Although the Book of Sports was not read in our church, other pulpits nearby published it, and its tenor became generally known in Bradford, and fanned all the bitter dissensions there, which had been a little fading, into life again. Mr. Ferrand and those of his party were highly pleased; they laughed heartily at the stricter people’s discomfiture, and encouraged the townsfolk to dance and enjoy themselves on Sundays, so that the Turls were once again full of men cockfighting and gaming and shouting. By way of answer to this, those of the Puritan persuasion kept Sunday more strictly than before; they would not eat cooked meats that day, or read, or indulge in any recreation or visiting, but devoted the Lord’s Day wholly to His service, in fasting and preaching and prayer.

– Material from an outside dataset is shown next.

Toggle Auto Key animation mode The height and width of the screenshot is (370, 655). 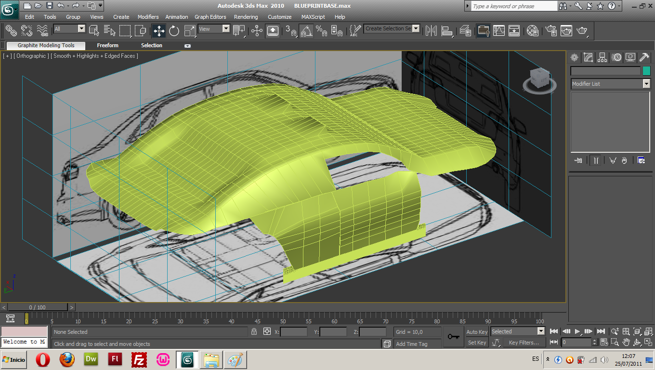(x=477, y=331)
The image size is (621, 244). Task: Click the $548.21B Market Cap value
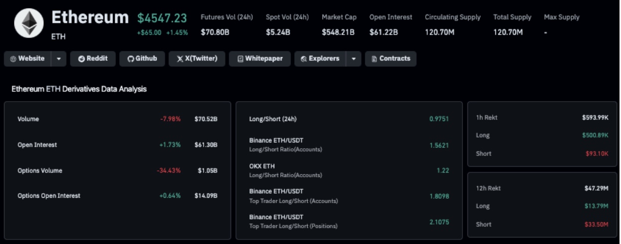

This made our Fairgap very quiet on Sundays, most of our neighbours being Puritans, and caused Sarah and David to look askance at Francis if he came in on that day; for with his spirited horse and his bright clothes and his lively laughter he seemed a noisy disturbance, almost a breach of the peace. On such occasions Sarah would try to hush him down, and David sat in a corner with a frown above his gentle eyes and his rosy mouth puckered. But I could not bring myself to drive Francis away by scolding him. I judged that it was far more pleasing to God that he should be with us than with the Tempests, and if my father did not see fit to rebuke him, I did not feel called upon to do so. But this last, I knew, was an evasion, for my poor father’s mind wandered so, he was often uncertain which day of the week we were at.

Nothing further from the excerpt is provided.